Now comes the World Bank with a novel program that could help realize the goal of rapid response to such emergency health threats and save lives. The bank has announced the issuance of $500 million in specialized bonds and derivatives that will help poor countries cope with a pandemic such as Ebola. The effort will create a trust fund, the Pandemic Emergency Financing Facility, that can be quickly deployed for pandemic response, complementing the WHO fund. Investors who buy the bonds and provide the trust-fund financing upfront will reap premiums (at first, Japan and Germany are covering the premiums) but will also be taking a risk. If there is a major outbreak, the investors will lose some or all of their cash. This is the first time such an approach has been tried for pandemic risk, but a similar idea underlies insurance against other natural disasters and catastrophes. One big advantage is that instead of waiting around for slow-moving national governments to fund a disease response, the resources necessary for saving lives will be available quickly, when they can do the most good. The trust-fund money will be used to respond to six viruses that are most likely to cause a pandemic, including influenza, Ebola, severe acute respiratory syndrome and Middle East respiratory syndrome. The financing to 77 eligible countries will be triggered depending on how far and fast a disease spreads and whether it crosses international borders.

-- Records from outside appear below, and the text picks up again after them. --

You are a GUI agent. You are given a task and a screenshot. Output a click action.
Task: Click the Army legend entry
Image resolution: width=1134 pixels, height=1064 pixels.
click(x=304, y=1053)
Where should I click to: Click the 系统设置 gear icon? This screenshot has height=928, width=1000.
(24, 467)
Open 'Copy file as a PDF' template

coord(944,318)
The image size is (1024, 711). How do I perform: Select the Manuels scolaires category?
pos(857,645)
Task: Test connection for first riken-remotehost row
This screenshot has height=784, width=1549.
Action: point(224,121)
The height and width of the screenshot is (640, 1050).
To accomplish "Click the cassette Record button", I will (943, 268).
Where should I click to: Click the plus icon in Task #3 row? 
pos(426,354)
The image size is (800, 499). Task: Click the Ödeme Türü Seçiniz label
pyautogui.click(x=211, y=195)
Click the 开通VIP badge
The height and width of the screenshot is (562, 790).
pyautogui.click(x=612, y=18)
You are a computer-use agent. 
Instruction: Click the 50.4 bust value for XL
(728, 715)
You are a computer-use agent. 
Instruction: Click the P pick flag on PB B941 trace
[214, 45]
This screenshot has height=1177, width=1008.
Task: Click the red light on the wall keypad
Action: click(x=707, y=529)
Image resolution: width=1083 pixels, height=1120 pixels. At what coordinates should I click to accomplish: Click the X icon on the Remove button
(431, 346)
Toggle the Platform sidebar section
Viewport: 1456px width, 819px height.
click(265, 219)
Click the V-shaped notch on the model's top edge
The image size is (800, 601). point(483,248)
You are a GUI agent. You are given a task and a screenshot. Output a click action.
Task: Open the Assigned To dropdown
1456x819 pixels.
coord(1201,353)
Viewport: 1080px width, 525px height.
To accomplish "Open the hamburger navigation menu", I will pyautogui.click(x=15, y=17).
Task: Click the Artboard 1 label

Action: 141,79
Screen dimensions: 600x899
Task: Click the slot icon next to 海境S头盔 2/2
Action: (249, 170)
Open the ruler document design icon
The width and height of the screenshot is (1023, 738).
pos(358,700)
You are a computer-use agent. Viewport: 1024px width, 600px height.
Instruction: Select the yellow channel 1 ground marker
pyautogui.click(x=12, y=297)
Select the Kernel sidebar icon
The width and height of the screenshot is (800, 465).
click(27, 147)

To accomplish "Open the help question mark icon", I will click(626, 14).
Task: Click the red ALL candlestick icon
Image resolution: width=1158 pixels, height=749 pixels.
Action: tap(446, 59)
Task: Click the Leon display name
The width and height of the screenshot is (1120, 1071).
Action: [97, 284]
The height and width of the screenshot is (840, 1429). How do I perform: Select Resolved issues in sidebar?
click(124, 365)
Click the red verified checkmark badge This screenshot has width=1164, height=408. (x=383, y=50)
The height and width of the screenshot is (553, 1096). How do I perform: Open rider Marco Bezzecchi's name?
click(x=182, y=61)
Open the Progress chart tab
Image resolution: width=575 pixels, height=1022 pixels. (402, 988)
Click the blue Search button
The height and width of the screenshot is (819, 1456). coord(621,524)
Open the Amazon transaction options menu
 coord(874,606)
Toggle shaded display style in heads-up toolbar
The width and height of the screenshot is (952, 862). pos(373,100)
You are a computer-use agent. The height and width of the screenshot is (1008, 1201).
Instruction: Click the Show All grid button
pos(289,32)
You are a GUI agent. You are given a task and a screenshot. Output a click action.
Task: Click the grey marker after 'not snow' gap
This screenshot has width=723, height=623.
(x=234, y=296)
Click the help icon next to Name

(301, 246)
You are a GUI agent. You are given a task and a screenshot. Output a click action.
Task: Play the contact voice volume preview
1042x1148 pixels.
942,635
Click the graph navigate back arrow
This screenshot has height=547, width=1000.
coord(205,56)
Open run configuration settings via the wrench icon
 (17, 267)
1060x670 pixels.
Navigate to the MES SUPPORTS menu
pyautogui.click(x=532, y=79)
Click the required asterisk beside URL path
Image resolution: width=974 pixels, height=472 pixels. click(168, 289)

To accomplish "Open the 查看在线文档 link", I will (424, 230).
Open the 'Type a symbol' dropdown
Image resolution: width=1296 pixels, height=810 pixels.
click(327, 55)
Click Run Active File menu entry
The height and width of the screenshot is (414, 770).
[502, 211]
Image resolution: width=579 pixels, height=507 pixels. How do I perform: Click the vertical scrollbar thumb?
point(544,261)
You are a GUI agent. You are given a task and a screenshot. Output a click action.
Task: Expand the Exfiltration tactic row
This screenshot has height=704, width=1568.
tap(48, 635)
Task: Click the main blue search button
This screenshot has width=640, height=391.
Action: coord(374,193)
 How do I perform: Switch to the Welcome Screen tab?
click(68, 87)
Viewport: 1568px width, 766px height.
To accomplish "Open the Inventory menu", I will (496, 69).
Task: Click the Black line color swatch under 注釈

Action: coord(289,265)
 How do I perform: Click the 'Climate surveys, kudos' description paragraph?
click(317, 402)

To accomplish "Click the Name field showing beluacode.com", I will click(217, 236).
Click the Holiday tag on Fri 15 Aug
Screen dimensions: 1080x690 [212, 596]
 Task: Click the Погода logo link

When putting the program together, World Bank officials back-tested it against the history of the Ebola pandemic in 2014. They think, had it been in place, money would have flowed three months sooner than it did. Of course, money isn’t everything — political decisions, biomedical research, proper alerts and communication are also critical factors in a rapid response. But having a robust fund to send in the first teams is a promising and innovative step forward by the World Bank, and a worthy legacy of the Ebola catastrophe.